Safety Behaviour, Emma Jeremy
Smith|Doorstep Books 2019 £5.00
Stepping into the surreal
Emma Jeremy’s pamphlet Safety Behaviour is full of bizarre scenarios. She specialises in using her first lines and also titles to draw us into the surreal. The initial poem in the pamphlet, ‘Safety Behaviour’, opens with:
The thoughts, I’ve been told, to put somewhere else.
This line immediately sets up a challenge. The poet then suggests strange places where thoughts might be lodged: ‘on the roof’, posting them ‘in a box’, ‘in shoes’, ‘inside a stranger’s pocket’.

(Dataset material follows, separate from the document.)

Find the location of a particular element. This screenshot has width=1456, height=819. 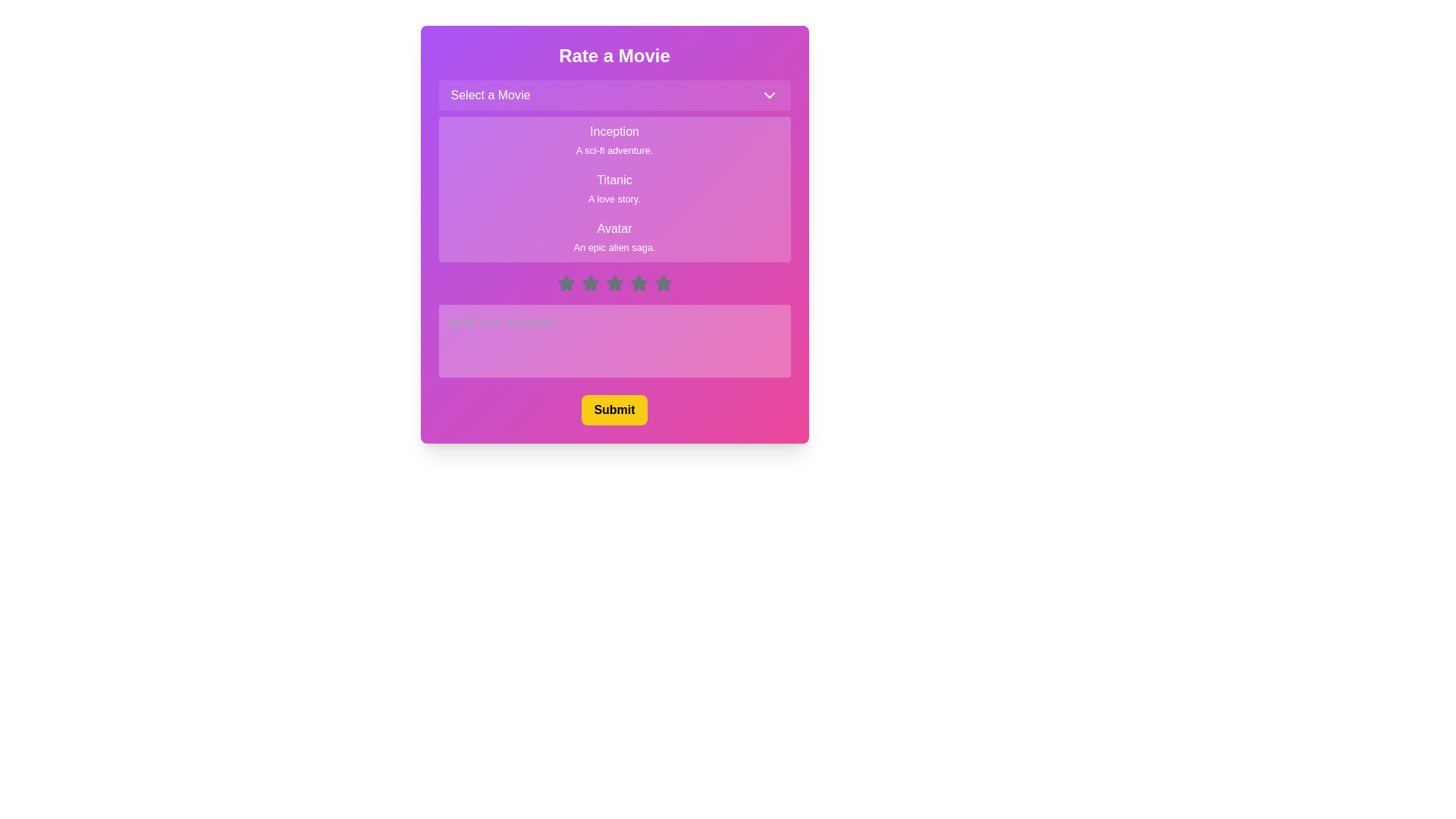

In ‘Milk’, her first line sets up the offbeat tone of the poem with an intriguing statement:
It was easy not to like him, because of the milk.
She quickly moves to an image of milk bleeding ‘from every pore’. She uses the extended metaphor of milk to suggest difference and shows, with the building of a relationship, that the difference has disappeared. The characters end up sitting together with ‘milk pooled around [their] feet’.
Jeremy’s first lines often run on from the title of a poem e.g. ‘This time the bird’ continues ‘was down my shirt’. We are then pitched into the strange image of a bird escaping everyday clothing. The first line creates a sense of intimacy but also discomfort which increases as the poem develops.
In the prose poem ‘In the Mouth of Something’, she suggests a world slightly out of kilter starting with houses which ‘lean forwards slightly’ and then odd behaviours by cats, TVs and ovens.
I particularly enjoyed the poem ‘There’s Something I Want to Get Off Me’. The title is somewhat disturbing. Although the subject is mundane, the poem is extraordinary, almost hypnotic in the way it describes cutting a ‘weird’ onion.
Emma Jeremy really does take our thoughts in very different directions.